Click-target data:

^^^^^^^^^^^^^^^^

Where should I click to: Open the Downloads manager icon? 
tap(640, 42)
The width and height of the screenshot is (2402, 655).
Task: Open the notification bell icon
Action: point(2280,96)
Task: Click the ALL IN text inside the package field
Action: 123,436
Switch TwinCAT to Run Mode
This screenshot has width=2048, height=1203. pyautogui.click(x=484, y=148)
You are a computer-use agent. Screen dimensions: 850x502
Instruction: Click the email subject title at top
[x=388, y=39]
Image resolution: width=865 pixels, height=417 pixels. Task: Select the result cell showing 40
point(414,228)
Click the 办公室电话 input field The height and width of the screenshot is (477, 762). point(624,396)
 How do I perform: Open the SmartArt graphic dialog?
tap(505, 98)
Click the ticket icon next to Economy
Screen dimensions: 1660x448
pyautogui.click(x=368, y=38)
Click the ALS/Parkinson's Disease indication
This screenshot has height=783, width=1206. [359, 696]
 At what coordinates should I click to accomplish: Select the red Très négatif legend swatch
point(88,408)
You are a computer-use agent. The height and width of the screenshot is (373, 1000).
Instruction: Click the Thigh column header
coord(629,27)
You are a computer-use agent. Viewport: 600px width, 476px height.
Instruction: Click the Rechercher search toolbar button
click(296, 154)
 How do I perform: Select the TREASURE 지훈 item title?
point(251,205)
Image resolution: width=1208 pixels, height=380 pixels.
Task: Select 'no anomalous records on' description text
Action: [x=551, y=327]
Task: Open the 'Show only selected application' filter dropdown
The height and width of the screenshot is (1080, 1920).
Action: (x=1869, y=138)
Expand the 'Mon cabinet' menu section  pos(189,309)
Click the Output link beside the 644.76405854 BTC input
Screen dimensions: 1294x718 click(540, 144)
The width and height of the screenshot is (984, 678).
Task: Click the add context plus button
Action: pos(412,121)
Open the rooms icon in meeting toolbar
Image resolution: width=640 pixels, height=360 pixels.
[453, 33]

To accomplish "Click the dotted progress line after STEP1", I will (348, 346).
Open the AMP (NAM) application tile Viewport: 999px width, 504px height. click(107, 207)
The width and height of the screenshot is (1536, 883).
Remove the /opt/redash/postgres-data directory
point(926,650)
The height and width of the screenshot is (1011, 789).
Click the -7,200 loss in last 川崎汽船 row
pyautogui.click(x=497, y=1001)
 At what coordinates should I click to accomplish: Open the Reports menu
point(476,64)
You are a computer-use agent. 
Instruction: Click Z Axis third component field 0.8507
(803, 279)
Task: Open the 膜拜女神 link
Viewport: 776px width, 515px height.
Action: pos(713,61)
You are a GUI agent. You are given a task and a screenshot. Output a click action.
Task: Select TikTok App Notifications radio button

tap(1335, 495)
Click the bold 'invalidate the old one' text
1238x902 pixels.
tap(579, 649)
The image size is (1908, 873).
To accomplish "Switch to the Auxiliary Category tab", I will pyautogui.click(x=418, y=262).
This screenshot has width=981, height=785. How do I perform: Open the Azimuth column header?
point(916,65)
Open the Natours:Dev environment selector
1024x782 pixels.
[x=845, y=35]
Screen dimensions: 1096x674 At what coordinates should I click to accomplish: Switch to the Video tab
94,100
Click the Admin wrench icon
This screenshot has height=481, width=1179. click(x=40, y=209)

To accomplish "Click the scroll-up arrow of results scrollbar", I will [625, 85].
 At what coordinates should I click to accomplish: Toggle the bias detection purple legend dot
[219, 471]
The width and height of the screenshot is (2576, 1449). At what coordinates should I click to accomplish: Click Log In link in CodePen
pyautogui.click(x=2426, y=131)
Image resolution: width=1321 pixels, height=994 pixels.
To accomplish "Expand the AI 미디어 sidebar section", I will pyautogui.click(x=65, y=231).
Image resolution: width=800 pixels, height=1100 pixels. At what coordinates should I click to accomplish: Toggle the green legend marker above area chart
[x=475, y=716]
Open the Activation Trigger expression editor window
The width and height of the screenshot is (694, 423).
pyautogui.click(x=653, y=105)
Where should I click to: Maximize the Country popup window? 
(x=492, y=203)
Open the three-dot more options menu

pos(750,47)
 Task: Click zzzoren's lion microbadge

^^^^^^^^^^^^^^^^

• Brief: Extract every line of the records that contains the word "perform".

• Response to the exercise:
 How do I perform: Open the SmartArt graphic dialog?
 How do I perform: Select the TREASURE 지훈 item title?
This screenshot has width=981, height=785. How do I perform: Open the Azimuth column header?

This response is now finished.